Giving up on politics is often tempting. It is also risky – The Economist
Oct 24th 2020
Live Not By Lies. By Rod Dreher. Sentinel; 256 pages; $27.
WORLDLY SUCCESS has not made Rod Dreher fonder of the world as he finds it. In The Benedict Option, published three years ago, the veteran commentator on religious affairs lamented that conservatives like him had been utterly vanquished in Americas culture wars. The moral gap between liberals and traditionalists had become unbridgeable, he argued; the only hope for the godly lay in abandoning the fight for power and withdrawing from the social mainstream into self-contained families and communities.
The Benedict Option was a bestseller. So warm and widespread was the acclaim that its Manichean pessimism seemed to have been disproved. But Mr Dreher has not mellowed. In his new book he compares the situation of observant Christians in America to dissidents, especially religious ones, in the Soviet Union. The title, Live Not By Lies, invokes Alexander Solzhenitsyn, who told his compatriots that even if they could not oppose Soviet rule, they should avoid colluding with it.
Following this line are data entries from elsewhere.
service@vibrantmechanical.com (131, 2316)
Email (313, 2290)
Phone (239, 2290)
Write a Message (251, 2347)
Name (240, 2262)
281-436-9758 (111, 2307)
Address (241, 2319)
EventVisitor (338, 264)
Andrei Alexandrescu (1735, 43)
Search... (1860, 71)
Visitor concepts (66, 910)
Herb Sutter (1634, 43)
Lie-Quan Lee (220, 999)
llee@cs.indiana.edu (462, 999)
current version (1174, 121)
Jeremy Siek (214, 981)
Plenty of believers, in America and elsewhere, share Mr Drehers sense of alienation. But his work resonates for another reason. Many others who disavow the rest of his worldview have confronted the basic choice that he lays out: participation or flight. That fraught dilemma seems especially acute in an age of sharply polarised politics, but it is ancient.
Visiting Russia, Mr Dreher learns how honest Soviet citizens tried to avoid having much to do with the system. Geology was a popular discipline among scientists, as it let researchers spend a good portion of their lives in far-flung and unsullied places. (Humbler jobs as furnace-stokers or nightwatchmen were another refuge for free spirits.) Mr Dreher also speaks to people who lived through communism and know modern America. These battle-hardened folk say they find something horribly familiar about the emergence of intolerant thought police who can ruin careers, in academia or the professions, as punishment for dissent from the new orthodoxies on gender, race or sexuality.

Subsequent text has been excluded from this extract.